Equipment Grant provides the CRE Frailty Research team with a bioelectrical impedance analyser.
Dr Beatriz Martins from the Centre of Research Excellence in Frailty and Healthy Ageing was the first researcher within the Basil Hetzel Institute to use the new InBody 570 analyser purchased with an equipment grant from The Hospital Research Foundation.
A person’s weight consists not only of fat but also of water, bone and muscle. All these tissues contribute to a person’s health and well-being. The InBody 570 provides a fast and accurate method of multi-frequency bioelectrical impedance analysis of over 40 parameters relevant to a person’s body composition.

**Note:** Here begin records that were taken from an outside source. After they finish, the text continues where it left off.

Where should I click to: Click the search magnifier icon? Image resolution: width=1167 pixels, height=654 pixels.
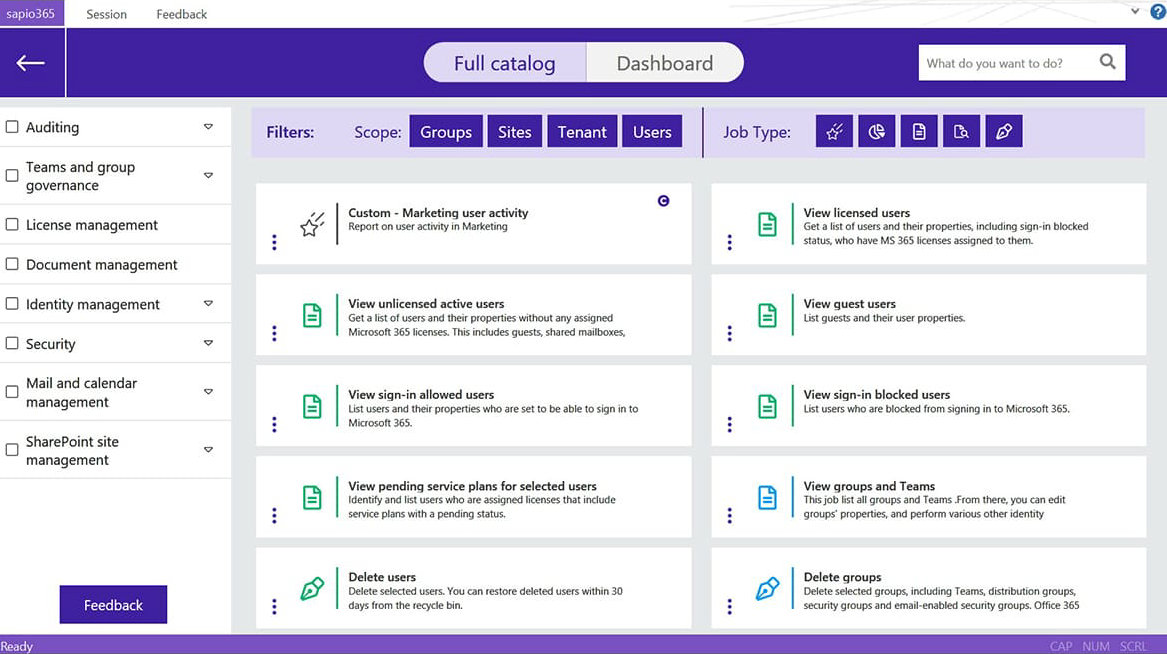click(x=1107, y=62)
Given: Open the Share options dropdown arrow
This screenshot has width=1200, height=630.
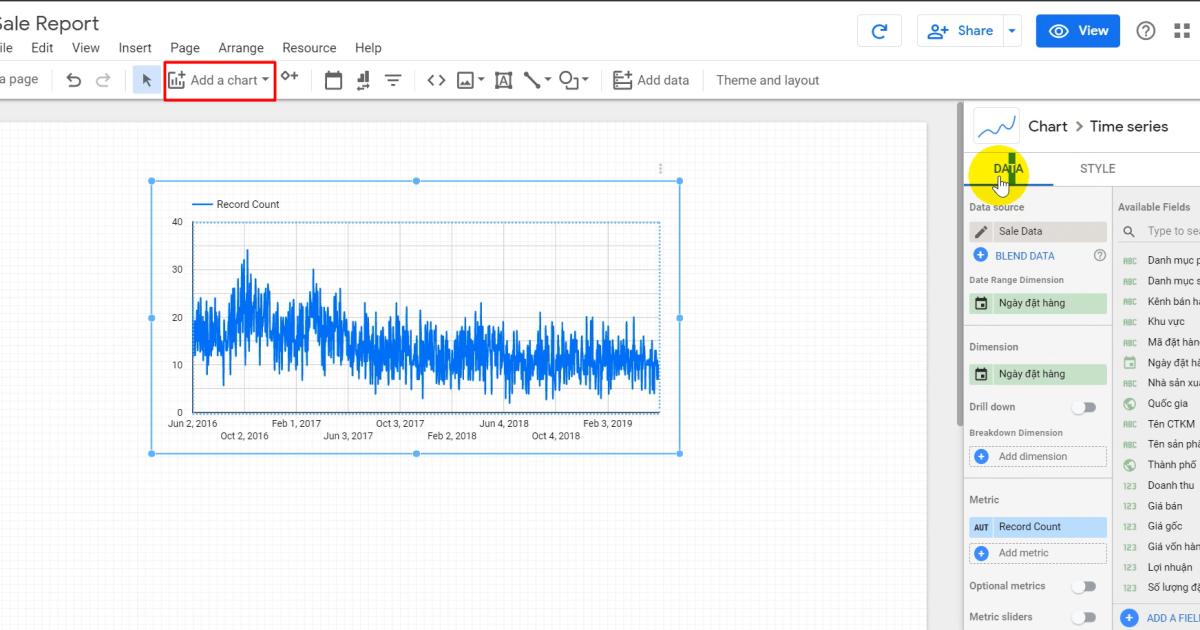Looking at the screenshot, I should pos(1012,30).
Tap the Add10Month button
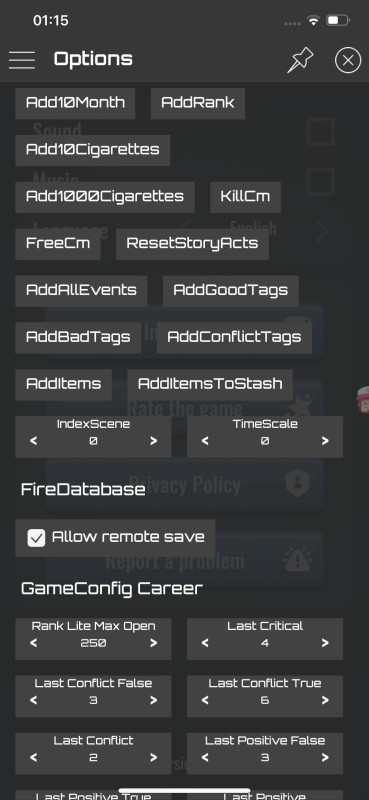This screenshot has height=800, width=369. coord(75,103)
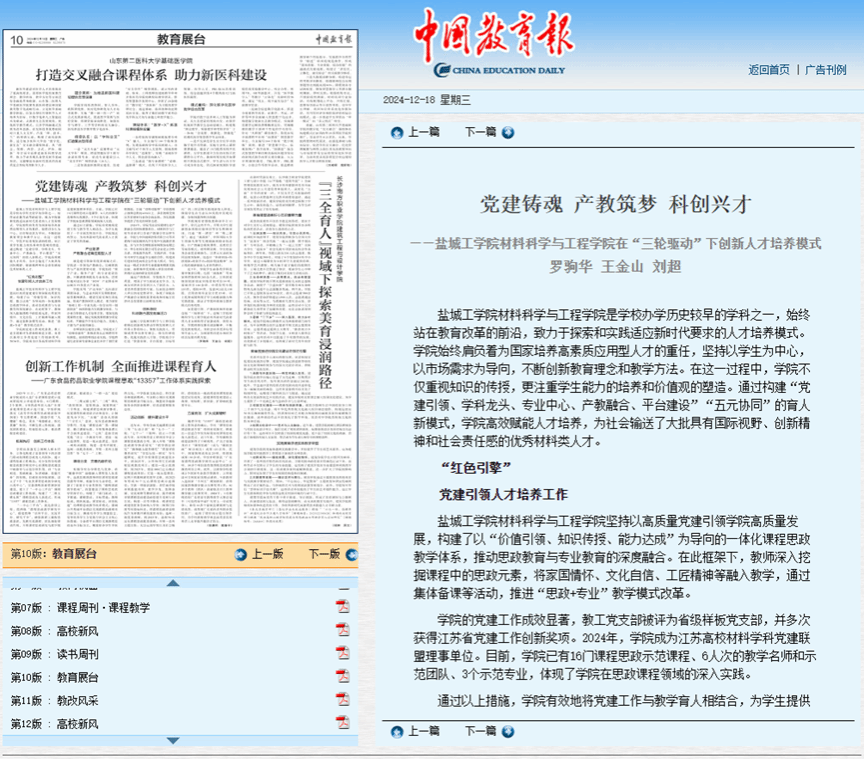Open PDF icon for 第10版 教育展台

(342, 676)
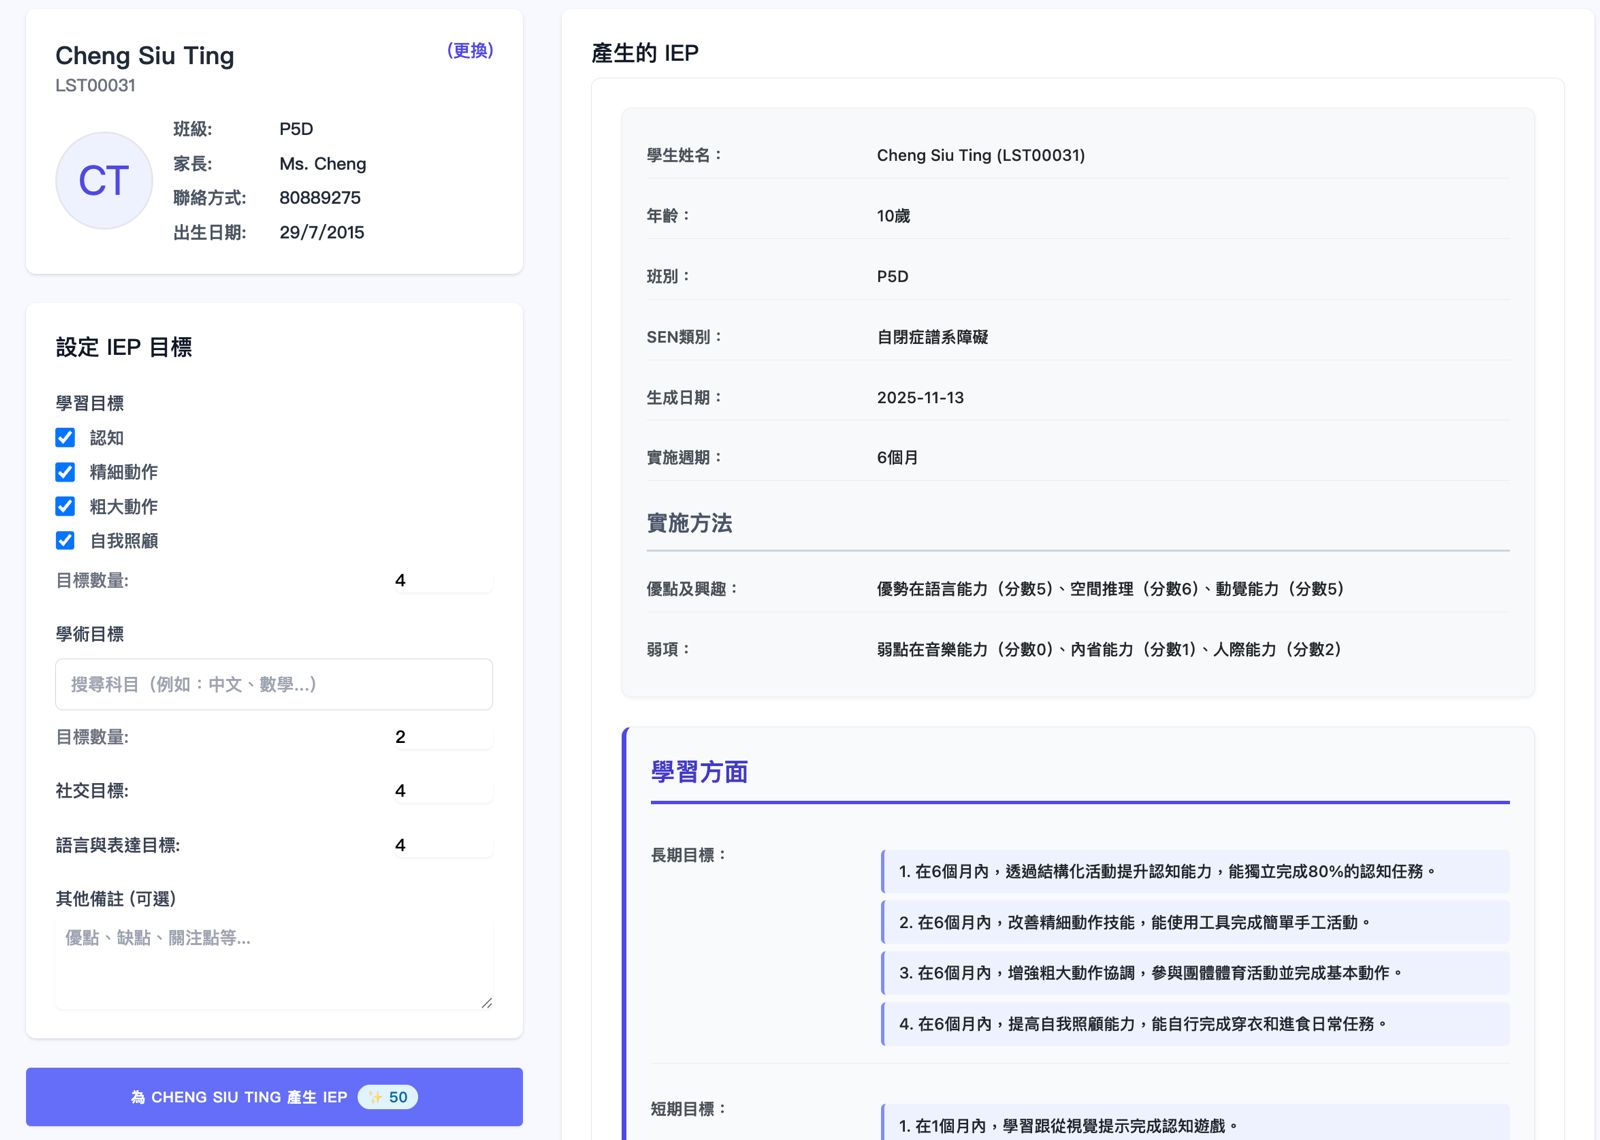Focus the 語言與表達目標 number field
This screenshot has width=1600, height=1140.
point(441,846)
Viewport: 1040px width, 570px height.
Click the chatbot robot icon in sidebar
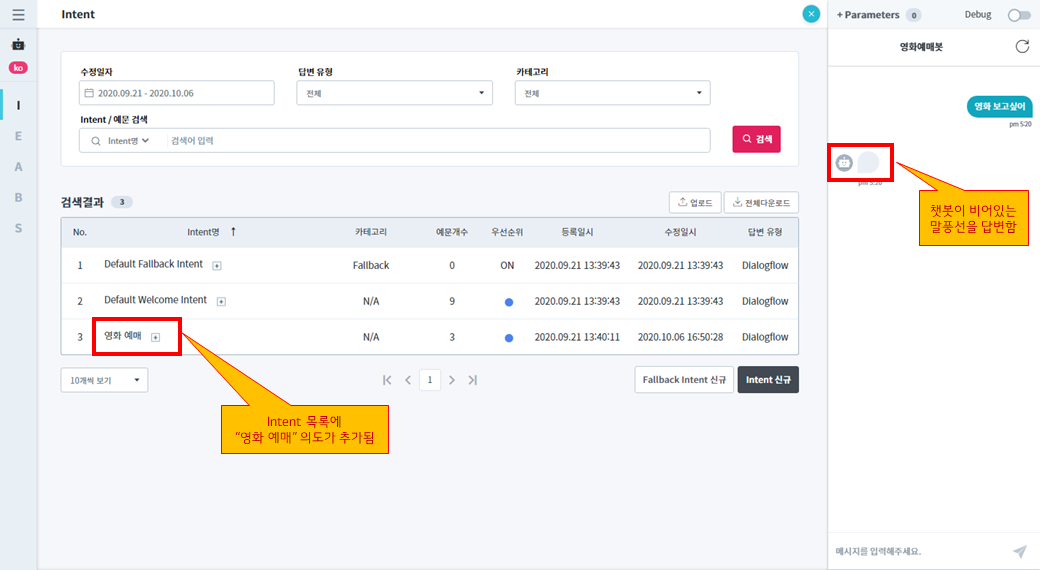pyautogui.click(x=18, y=45)
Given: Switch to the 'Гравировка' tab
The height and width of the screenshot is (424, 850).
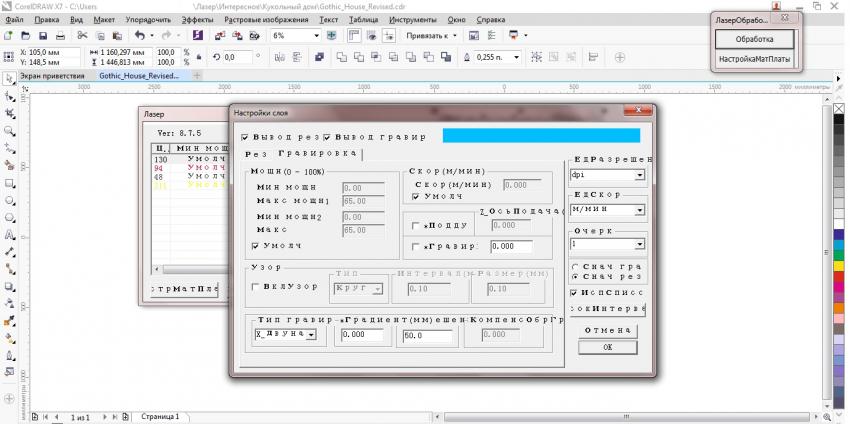Looking at the screenshot, I should pyautogui.click(x=318, y=154).
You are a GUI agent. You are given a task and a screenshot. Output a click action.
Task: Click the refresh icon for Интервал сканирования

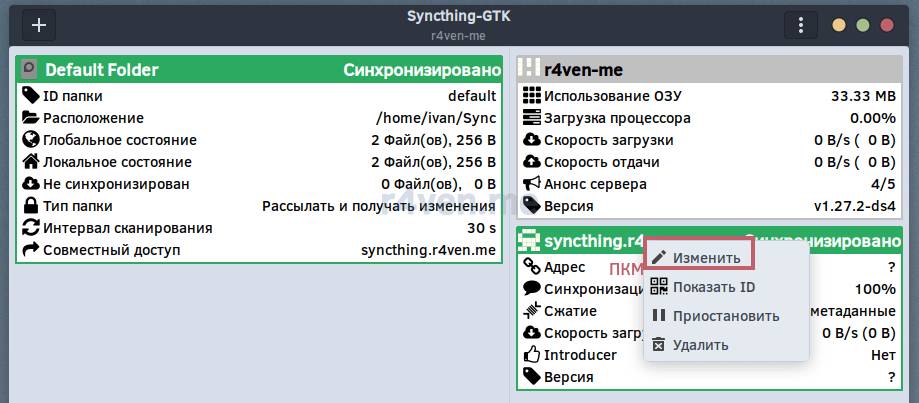click(31, 228)
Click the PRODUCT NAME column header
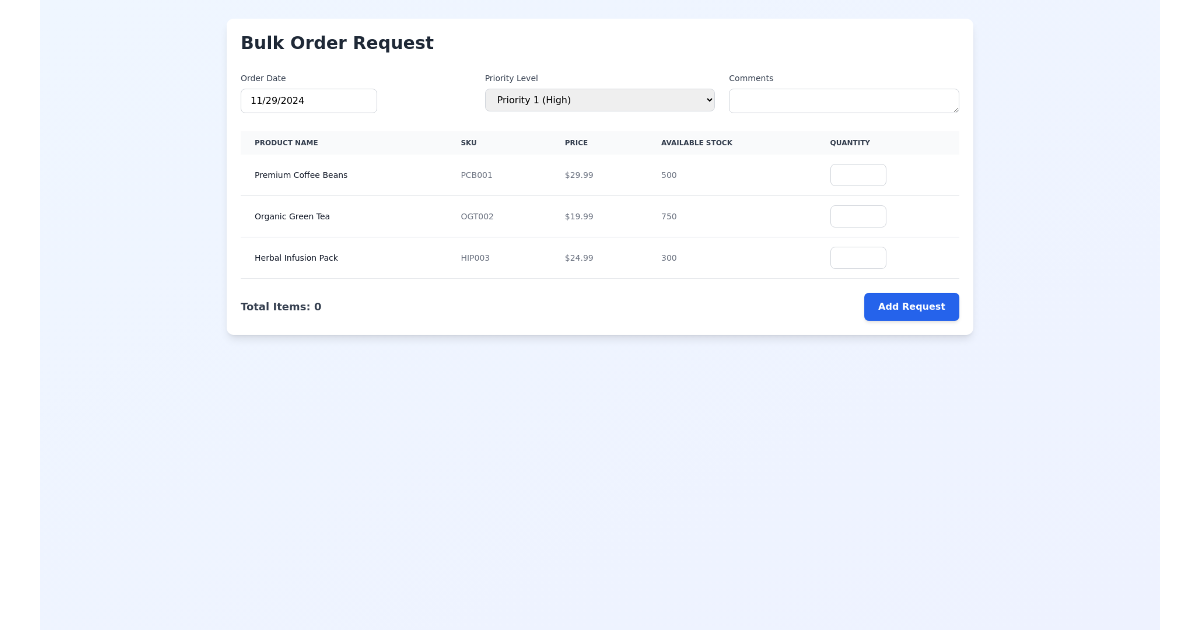The width and height of the screenshot is (1200, 630). point(286,142)
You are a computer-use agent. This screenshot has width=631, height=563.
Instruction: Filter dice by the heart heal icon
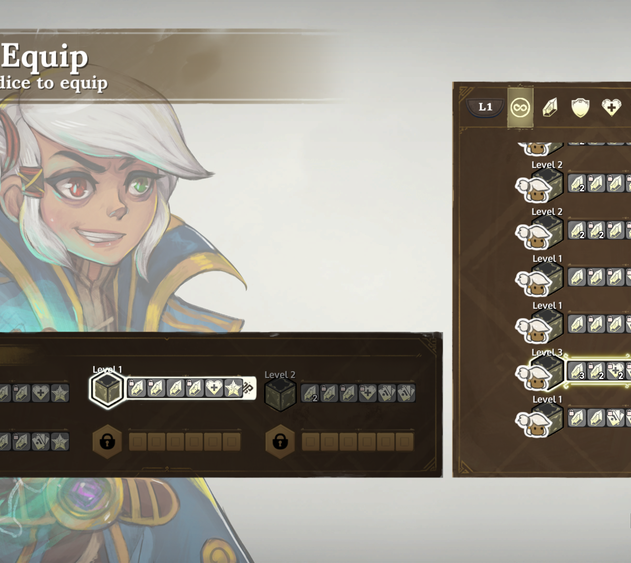[x=611, y=107]
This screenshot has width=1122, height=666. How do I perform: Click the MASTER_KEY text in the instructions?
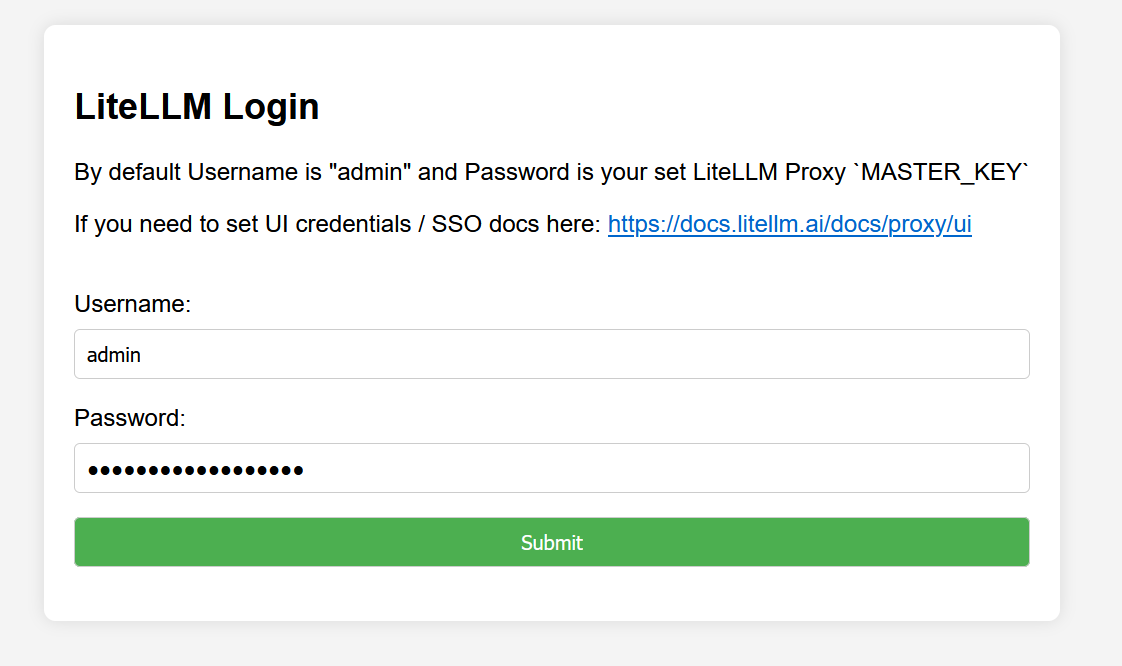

Dr Martins is using the analyser for her study on the influence of the neighbourhood’s environment on healthy ageing. She will look at the body composition of older South Australians, as well as other physiological parameters, to determine its’ relationship with local environment and the development of sarcopenia (loss of muscle mass and strength) and frailty. As we age the proportion of fat mass against muscle mass changes, and this may contribute for loss of independence, increase risk of falls, reduced quality of life and increased likelihood of death. Finding the connection between how body composition changes occur in the elderly population with the environment may help us understand how sarcopenia and frailty develops in our communities.
This new analyser makes this type of research possible and will be essential to many researchers using biometric measures of research within the BHI.